◆ Page extract ◆
So on Christmas Eve we were all gathered in my parents’ living room, opening gifts. I went to open one particular box and I heard my sister say to my mother, “Oh look, he’s opening it.” So I knew that there was something of note therein.

What it was, was a pocket watch.

There are times when Christmas hits you between the eyes. My parents gave me this beautiful pocket watch...which belonged to my grandfather, whom I never met. He died in 1949, twenty-two years before I was born. I never knew it even existed, so far as I c

I took it out and admired it. It’s clearly an antique, and I was already fascinated by it. I own one other antique pocket watch, and two that aren’t antiques that I got from a “steampunk” dealer at a local con. This one is bigger than the antique watch I already own, and it’s a hefty one too. I could tell that at some point it was lovingly restored. I figured that my sister, who has an eye for such things and does a lot of antiquing, had spotted it in some emporium or curio shoppe someplace…or that maybe my mother spotted it somewhere.

Little did I know that it belonged to my grandfather.

◆ What is needed ◆
Retype the pocket watch story above, everything from "I took it out" down to "to my grandfather.".

◆ The data ◆

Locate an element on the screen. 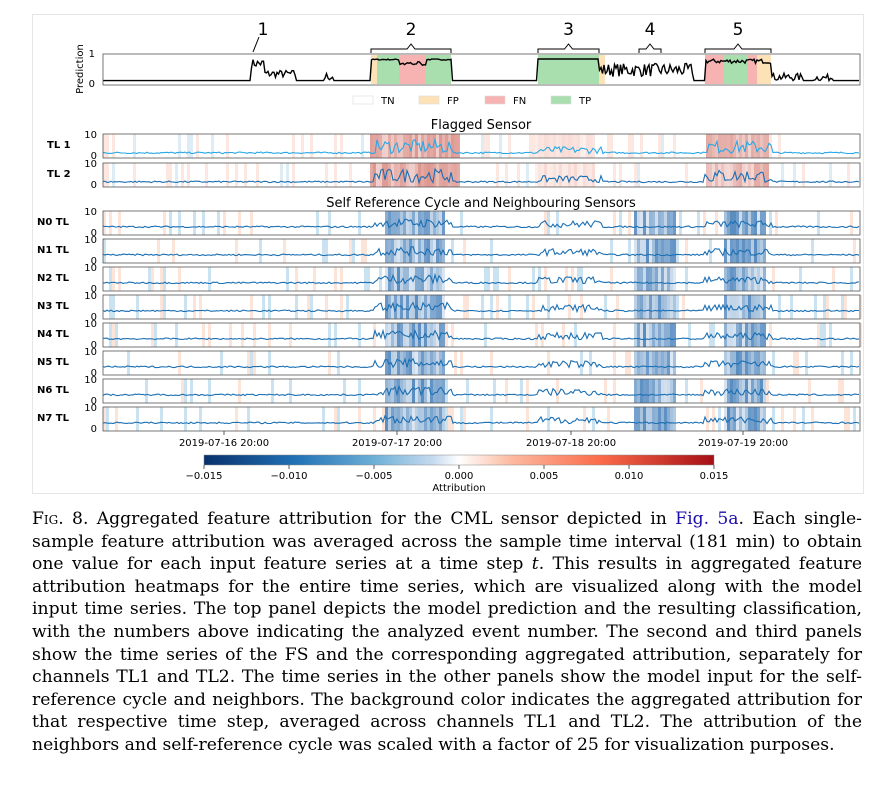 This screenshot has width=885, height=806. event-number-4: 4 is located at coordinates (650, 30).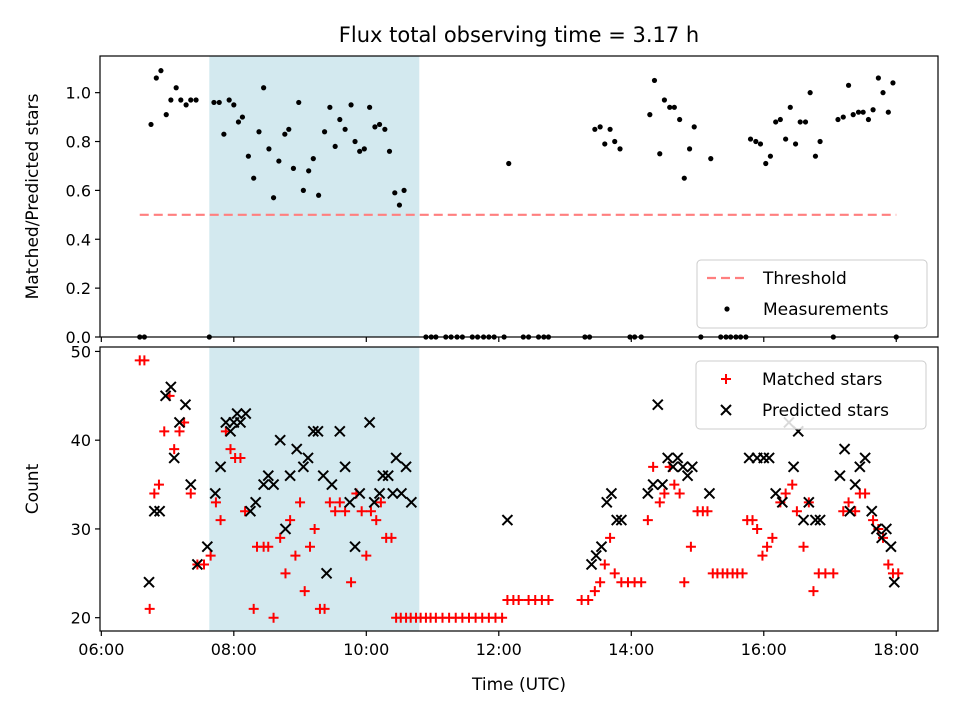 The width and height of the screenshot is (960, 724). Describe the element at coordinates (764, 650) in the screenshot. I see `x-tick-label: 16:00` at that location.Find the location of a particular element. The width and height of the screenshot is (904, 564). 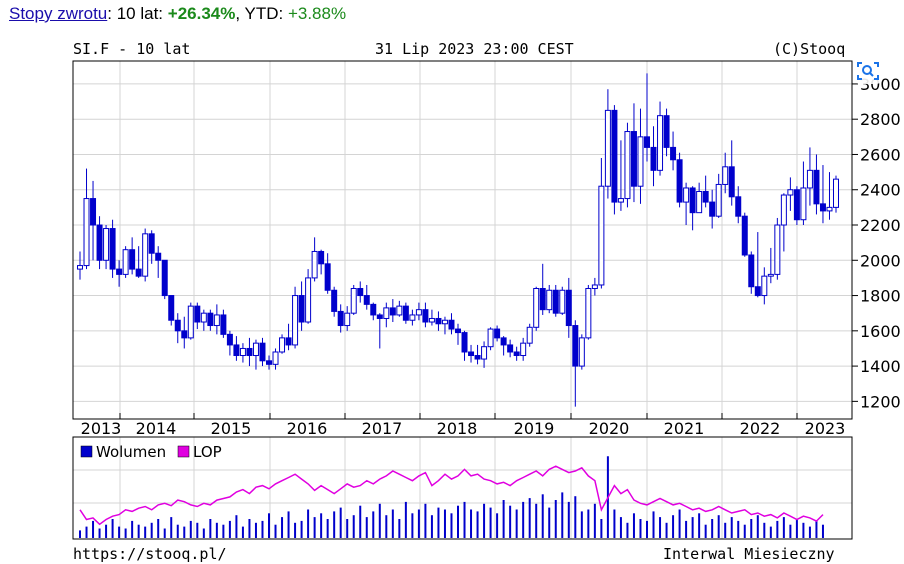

◆ Exercise solution ◆
I took it out and admired it. It’s clearly an antique, and I was already fascinated by it. I own one other antique pocket watch, and two that aren’t antiques that I got from a “steampunk” dealer at a local con. This one is bigger than the antique watch I already own, and it’s a hefty one too. I could tell that at some point it was lovingly restored. I figured that my sister, who has an eye for such things and does a lot of antiquing, had spotted it in some emporium or curio shoppe someplace…or that maybe my mother spotted it somewhere.

Little did I know that it belonged to my grandfather.